» Required work: Across the records, how many lines contain "page"? Answer with the number alone.

» Items from a data source:
[Start of Attachment]
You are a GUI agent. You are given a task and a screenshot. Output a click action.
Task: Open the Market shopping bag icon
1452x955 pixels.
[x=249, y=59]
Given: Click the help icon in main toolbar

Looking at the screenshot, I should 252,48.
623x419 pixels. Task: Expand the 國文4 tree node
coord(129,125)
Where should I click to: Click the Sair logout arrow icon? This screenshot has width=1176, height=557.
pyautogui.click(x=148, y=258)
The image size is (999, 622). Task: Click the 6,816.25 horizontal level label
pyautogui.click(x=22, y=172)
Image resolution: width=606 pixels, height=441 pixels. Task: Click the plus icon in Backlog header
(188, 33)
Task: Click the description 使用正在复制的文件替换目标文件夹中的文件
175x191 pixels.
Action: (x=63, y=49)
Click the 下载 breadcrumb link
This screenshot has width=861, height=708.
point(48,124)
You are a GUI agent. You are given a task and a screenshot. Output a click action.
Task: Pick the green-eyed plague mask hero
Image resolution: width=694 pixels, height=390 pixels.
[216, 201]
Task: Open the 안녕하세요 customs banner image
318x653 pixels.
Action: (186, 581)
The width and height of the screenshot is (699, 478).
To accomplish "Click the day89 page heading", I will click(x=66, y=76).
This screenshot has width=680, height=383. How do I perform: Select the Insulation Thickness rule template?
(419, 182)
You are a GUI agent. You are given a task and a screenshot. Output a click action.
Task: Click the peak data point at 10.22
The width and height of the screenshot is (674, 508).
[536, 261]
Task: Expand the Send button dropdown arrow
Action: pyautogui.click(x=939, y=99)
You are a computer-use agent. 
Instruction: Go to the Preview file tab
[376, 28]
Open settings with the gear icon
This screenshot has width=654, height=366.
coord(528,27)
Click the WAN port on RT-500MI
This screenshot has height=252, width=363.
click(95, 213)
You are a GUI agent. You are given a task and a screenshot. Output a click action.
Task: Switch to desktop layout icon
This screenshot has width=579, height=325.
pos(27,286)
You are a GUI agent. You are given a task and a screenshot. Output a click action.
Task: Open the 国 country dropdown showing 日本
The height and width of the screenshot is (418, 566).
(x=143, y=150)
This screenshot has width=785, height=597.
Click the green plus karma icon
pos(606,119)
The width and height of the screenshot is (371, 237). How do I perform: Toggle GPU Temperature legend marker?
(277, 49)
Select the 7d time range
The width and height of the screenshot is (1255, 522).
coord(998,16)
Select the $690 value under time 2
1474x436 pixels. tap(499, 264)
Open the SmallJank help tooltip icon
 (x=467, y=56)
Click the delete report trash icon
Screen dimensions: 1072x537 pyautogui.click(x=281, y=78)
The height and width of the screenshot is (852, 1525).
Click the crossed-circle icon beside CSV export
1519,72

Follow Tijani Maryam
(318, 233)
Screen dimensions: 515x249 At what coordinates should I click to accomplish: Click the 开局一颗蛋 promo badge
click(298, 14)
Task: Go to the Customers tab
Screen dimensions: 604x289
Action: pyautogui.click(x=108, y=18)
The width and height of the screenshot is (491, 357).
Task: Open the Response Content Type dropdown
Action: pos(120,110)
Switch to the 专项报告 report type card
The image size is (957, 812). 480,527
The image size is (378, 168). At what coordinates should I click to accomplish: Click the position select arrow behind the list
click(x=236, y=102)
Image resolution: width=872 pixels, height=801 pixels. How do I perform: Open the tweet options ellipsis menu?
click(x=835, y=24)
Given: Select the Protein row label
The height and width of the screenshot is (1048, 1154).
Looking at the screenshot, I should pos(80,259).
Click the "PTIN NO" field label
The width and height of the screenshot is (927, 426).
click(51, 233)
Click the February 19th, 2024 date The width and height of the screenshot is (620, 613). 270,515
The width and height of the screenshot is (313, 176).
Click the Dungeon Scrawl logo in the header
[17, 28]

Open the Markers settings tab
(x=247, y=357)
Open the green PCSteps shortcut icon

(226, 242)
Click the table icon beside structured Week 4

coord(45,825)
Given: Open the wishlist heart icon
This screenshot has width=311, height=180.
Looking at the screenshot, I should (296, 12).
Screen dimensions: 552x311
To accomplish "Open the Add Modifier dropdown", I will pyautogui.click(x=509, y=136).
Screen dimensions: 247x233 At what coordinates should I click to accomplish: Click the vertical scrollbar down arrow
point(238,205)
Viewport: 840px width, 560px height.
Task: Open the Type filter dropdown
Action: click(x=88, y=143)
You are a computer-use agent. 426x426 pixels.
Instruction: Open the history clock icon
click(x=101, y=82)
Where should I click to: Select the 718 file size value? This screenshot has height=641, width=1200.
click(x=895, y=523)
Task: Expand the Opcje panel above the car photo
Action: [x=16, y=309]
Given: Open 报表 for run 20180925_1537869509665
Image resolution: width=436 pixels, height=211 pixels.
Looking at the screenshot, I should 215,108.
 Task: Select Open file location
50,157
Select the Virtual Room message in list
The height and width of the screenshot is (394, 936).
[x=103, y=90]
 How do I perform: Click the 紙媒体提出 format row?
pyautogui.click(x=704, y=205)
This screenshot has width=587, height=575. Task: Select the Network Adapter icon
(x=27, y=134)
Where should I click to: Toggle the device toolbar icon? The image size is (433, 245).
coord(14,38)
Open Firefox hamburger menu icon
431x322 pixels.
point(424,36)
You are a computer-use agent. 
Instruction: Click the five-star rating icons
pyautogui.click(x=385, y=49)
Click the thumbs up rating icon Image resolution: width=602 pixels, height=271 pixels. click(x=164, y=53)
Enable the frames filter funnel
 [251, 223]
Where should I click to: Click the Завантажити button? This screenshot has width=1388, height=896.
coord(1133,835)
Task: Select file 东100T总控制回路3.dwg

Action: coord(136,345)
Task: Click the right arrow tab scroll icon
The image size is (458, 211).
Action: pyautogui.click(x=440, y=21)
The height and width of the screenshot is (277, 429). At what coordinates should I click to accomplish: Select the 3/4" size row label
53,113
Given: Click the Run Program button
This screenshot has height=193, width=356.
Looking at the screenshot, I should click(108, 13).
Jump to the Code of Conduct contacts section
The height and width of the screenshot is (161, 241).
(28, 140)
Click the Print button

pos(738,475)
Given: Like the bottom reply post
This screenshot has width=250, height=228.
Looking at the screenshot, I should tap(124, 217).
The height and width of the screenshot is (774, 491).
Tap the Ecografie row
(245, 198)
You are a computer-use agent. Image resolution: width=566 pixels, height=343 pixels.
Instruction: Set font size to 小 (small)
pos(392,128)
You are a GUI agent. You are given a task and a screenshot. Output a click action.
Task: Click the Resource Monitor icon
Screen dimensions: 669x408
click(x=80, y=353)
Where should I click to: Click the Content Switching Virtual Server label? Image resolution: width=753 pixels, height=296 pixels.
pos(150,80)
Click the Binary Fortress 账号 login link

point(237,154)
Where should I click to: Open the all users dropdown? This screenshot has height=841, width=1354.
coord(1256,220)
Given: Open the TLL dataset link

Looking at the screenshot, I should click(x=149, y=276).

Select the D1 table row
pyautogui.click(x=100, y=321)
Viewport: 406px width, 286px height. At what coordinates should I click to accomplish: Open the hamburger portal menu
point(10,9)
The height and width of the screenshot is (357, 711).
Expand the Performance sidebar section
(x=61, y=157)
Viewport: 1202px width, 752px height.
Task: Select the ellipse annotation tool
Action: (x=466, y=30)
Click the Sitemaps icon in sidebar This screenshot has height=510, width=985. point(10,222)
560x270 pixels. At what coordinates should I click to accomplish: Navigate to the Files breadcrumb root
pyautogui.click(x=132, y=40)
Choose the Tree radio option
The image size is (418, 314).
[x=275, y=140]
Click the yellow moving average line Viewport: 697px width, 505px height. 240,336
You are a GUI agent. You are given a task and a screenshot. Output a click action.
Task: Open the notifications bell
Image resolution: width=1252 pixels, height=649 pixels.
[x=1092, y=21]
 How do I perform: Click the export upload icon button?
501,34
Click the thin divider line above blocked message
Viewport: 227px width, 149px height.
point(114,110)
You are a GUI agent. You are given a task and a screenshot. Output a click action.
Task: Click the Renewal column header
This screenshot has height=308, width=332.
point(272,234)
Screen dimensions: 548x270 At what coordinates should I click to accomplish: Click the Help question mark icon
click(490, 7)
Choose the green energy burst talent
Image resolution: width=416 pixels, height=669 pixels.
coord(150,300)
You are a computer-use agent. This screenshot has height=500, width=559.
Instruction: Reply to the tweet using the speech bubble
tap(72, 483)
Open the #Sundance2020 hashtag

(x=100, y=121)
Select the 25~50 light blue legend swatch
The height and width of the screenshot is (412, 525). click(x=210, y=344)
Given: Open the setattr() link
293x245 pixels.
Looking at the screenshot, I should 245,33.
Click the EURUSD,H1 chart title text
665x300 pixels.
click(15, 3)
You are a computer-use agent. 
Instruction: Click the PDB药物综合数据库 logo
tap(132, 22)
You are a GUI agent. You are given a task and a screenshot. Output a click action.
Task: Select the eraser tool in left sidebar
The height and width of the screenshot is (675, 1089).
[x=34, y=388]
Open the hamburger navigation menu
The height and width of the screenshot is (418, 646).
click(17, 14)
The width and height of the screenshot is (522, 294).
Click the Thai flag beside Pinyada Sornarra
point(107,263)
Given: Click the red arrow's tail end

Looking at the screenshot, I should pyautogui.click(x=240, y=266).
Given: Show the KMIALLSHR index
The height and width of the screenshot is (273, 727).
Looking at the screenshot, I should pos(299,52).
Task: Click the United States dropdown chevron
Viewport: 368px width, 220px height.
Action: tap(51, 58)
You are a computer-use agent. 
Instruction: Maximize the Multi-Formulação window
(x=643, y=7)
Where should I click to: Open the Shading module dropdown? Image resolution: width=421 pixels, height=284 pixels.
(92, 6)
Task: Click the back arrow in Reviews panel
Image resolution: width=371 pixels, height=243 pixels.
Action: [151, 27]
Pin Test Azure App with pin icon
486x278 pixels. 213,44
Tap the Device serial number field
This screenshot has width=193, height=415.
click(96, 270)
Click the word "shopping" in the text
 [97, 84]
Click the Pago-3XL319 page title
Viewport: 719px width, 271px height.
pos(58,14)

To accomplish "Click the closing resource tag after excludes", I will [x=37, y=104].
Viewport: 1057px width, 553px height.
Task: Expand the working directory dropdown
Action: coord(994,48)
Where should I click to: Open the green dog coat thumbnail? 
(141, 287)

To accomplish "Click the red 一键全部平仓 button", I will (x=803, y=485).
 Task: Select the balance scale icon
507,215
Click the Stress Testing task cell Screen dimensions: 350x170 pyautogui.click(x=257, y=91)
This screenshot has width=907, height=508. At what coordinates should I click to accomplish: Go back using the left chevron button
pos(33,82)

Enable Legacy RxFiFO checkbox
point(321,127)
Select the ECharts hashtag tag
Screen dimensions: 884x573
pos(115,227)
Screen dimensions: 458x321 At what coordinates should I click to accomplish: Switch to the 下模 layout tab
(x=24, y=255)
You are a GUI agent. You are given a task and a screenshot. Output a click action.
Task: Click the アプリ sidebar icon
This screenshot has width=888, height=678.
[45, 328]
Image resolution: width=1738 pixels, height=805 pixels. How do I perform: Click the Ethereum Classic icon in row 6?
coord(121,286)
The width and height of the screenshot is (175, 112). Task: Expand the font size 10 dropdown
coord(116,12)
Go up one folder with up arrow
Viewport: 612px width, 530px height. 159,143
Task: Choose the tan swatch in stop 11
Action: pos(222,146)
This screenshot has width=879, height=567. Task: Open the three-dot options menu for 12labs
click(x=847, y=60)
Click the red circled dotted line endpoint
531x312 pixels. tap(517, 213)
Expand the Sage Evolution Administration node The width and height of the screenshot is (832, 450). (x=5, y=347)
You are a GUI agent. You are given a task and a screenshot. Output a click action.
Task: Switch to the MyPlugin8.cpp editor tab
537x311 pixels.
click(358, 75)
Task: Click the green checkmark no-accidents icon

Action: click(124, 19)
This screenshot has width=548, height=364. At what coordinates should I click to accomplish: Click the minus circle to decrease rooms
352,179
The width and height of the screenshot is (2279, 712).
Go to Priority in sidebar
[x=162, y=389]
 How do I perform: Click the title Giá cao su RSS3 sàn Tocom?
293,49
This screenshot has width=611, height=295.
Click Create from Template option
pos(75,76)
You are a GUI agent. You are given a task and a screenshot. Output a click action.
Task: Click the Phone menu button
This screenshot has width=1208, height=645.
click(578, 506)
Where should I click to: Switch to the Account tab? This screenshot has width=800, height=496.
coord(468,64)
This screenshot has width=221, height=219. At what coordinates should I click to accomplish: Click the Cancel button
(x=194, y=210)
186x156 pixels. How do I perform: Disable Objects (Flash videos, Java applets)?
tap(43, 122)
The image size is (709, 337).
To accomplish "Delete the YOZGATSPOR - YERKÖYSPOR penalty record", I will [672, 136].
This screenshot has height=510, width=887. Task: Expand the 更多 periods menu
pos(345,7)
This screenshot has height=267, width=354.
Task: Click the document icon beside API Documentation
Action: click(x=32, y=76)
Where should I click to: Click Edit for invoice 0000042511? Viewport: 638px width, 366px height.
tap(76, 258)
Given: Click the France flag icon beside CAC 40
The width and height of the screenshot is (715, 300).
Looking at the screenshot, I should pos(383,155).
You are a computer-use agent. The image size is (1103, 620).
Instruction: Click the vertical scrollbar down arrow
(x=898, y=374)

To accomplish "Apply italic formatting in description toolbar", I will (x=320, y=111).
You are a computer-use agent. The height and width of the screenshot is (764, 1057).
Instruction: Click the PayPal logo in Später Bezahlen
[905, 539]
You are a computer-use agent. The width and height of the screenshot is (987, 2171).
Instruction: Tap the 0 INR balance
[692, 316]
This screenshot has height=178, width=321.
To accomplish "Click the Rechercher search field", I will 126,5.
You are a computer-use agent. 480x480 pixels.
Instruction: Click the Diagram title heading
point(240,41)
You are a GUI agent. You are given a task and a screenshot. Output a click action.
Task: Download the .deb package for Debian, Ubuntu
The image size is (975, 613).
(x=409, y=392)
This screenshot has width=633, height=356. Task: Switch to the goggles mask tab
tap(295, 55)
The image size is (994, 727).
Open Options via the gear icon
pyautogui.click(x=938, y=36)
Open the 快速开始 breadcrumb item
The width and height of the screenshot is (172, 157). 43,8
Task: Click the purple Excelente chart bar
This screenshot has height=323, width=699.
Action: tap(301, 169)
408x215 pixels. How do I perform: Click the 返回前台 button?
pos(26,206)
[End of Attachment]
» Final answer: 2